ACF are putative preneoplastic lesions of colonic neoplasia in rodents and humans ; they are useful intermediate biomarkers that help one to assess the modifying effects of certain natural and synthetic compounds on chemically induced carcinogenesis . The advantage of studying the pathogenesis of cancer of the colon in animal models induced by chemical carcinogens, is that the tumor induction is rapid and allows to reproduce the adenoma-carcinoma sequence, as in humans. The high frequency of tumors that develop in the distal colon of rats, and the histogenesis of multiple adenomas, with consequent formation of adenocarcinomas, justify the importance of this species in the study of the pathogenesis of colon cancer .
Treatment with the C. langsdorffii extract reduced DNA damage and the number of ACF in the colon tissue of DMH-treated rats. ACF appear to arise from gene mutations, so an increased number of ACF reflects the initiation step of colorectal carcinogenesis. Our results indicate that the C. langsdorffii extract prevents the DNA damage and formation of preneoplastic lesions involved in the initial phase of colon cancer. In a previous study, treatments with C. langsdorffii extract diminished the genotoxicity induced by the chemotherapeutic agent doxorubicin as revealed by the Swiss mice peripheral blood micronucleus test .
In vivo studies have shown that DMH is metabolized to azomethane, azoxymethane, methylazoxymethanol, ethane, and carbon dioxide . Furthermore, DMH has been reported to induce carcinogenesis in rats and mice due to the high production of reactive free radicals [33, 34], which react with DNA, thus demonstrating its genotoxic effect. Although the mechanisms underlying the protective effect against DNA damage and ACF induction are not clearly understood, the putative antioxidant activity of the C. langsdorffii extract might explain its inhibitory action at least in part.
Phenolic compounds display antioxidant activity as a result of their capacity to scavenge free radicals . The most important natural phenolics are flavonoids, which present a broad spectrum of chemical and biological activities, including antioxidant and free radical scavenging properties. Flavonoids act as antioxidants, scavengers of a wide range of reactive oxygen species, and inhibitors of lipid peroxidation .

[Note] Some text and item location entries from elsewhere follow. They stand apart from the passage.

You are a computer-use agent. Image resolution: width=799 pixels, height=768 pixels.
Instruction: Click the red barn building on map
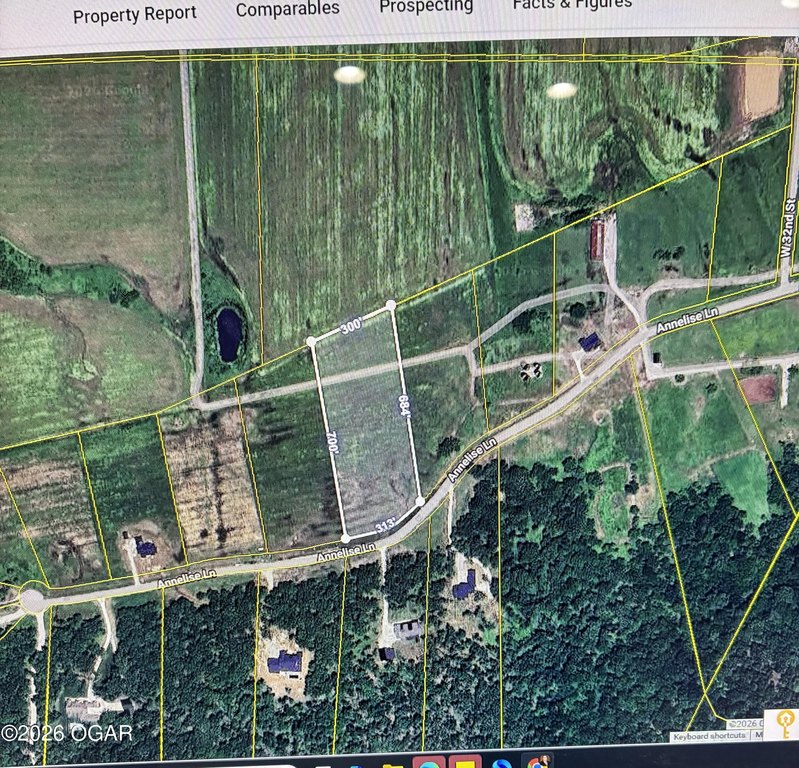[x=597, y=240]
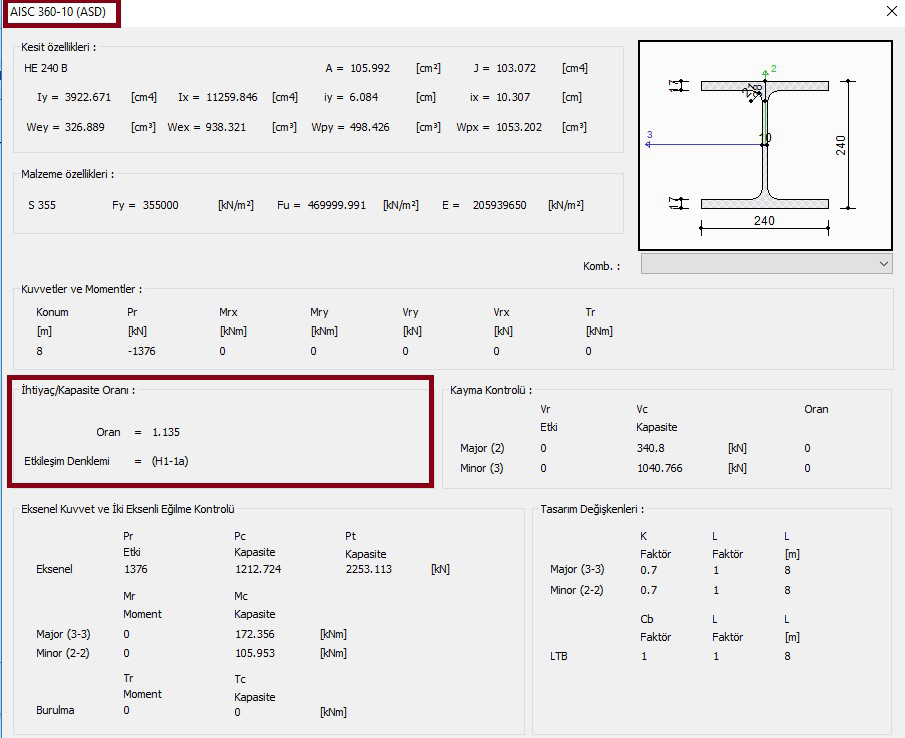Screen dimensions: 905x738
Task: Click the (H1-1a) interaction equation value
Action: point(170,461)
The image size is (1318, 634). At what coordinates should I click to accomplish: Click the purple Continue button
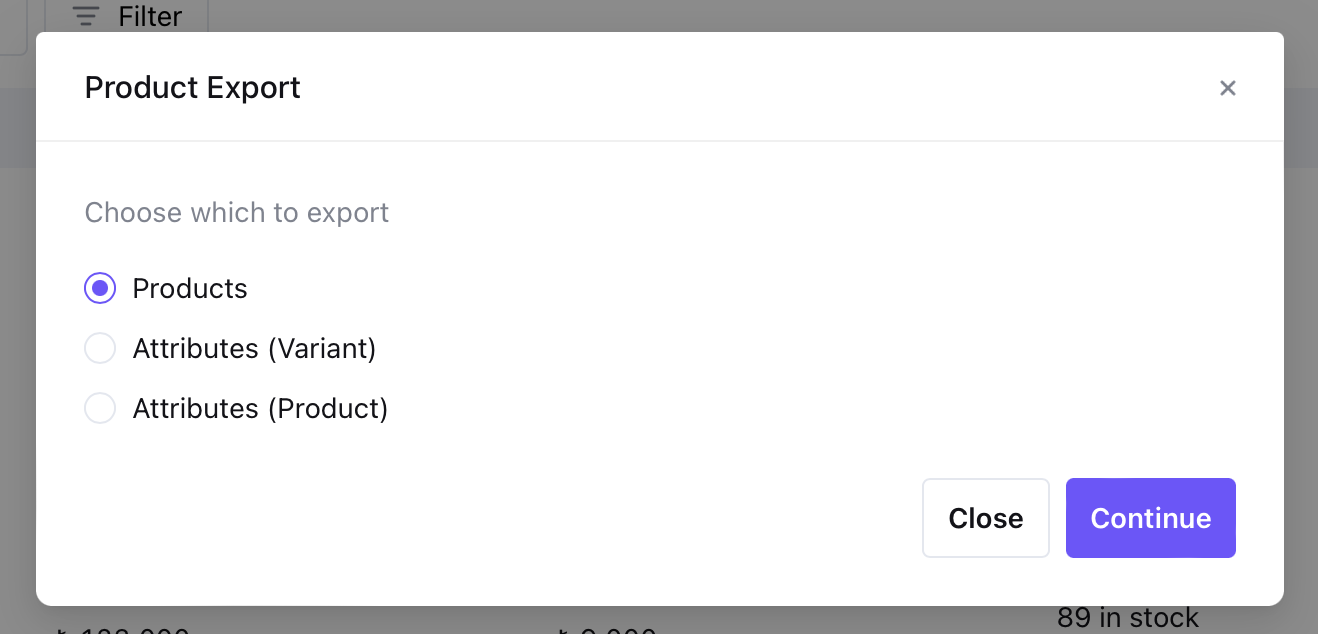(1150, 518)
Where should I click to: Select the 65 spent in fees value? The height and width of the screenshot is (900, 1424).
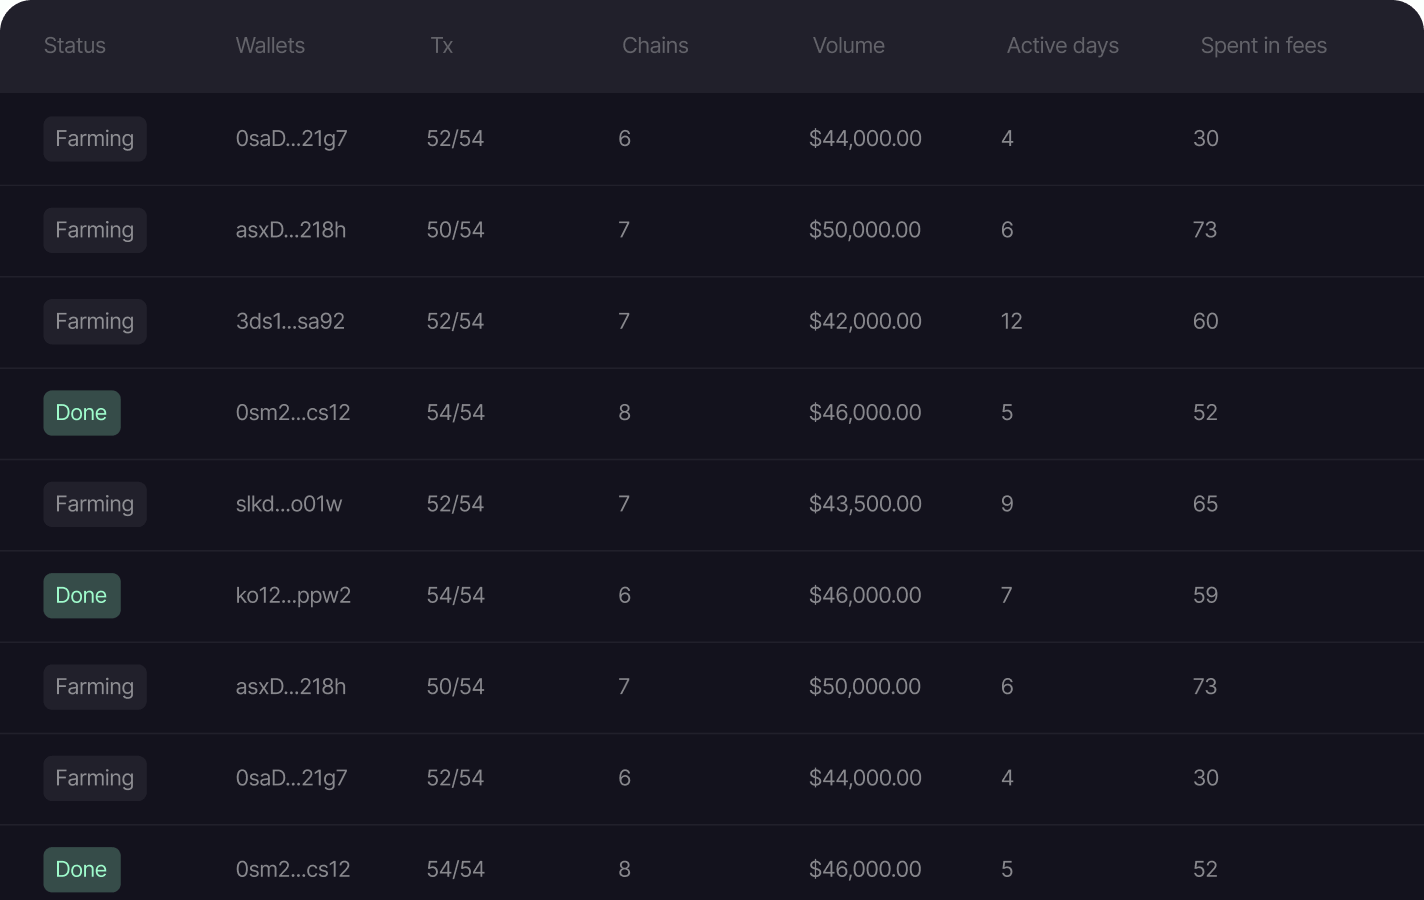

The hydroalcoholic extract of C. langsdorffii leaves contains the flavonoids quercetin-3-O-α-L-rhamnopyranoside and kaempferol-3-O-α-L-rhamnopyranoside as major compounds; these flavonoids constitute about 10% of the crude extract (Figure 3). The high water solubility of this extract facilitates its dissolution in the gastrointestinal tract, enhancing its antioxidant potential. Studies using a model system for food products have demonstrated that flavonoids such as quercetin, rhamnetin, kaempferol, rutin, and quercetrin are one of the most effective antioxidants .
Serpeloni et al.  stated that studying the chemical constituents of plants and their mechanisms of action is a major challenge: plant species contain various compounds, and their extracts can produce biological effects that may arise from the combined effects of the individual compounds. Phytochemical screening considers that every compound, regardless of their proportion in the plant, known or not, may be an active ingredient . Studies suggest that combinations of phenolics naturally present in fruits and vegetables as a whole inhibit cancer cell growth more effectively than the individual compounds .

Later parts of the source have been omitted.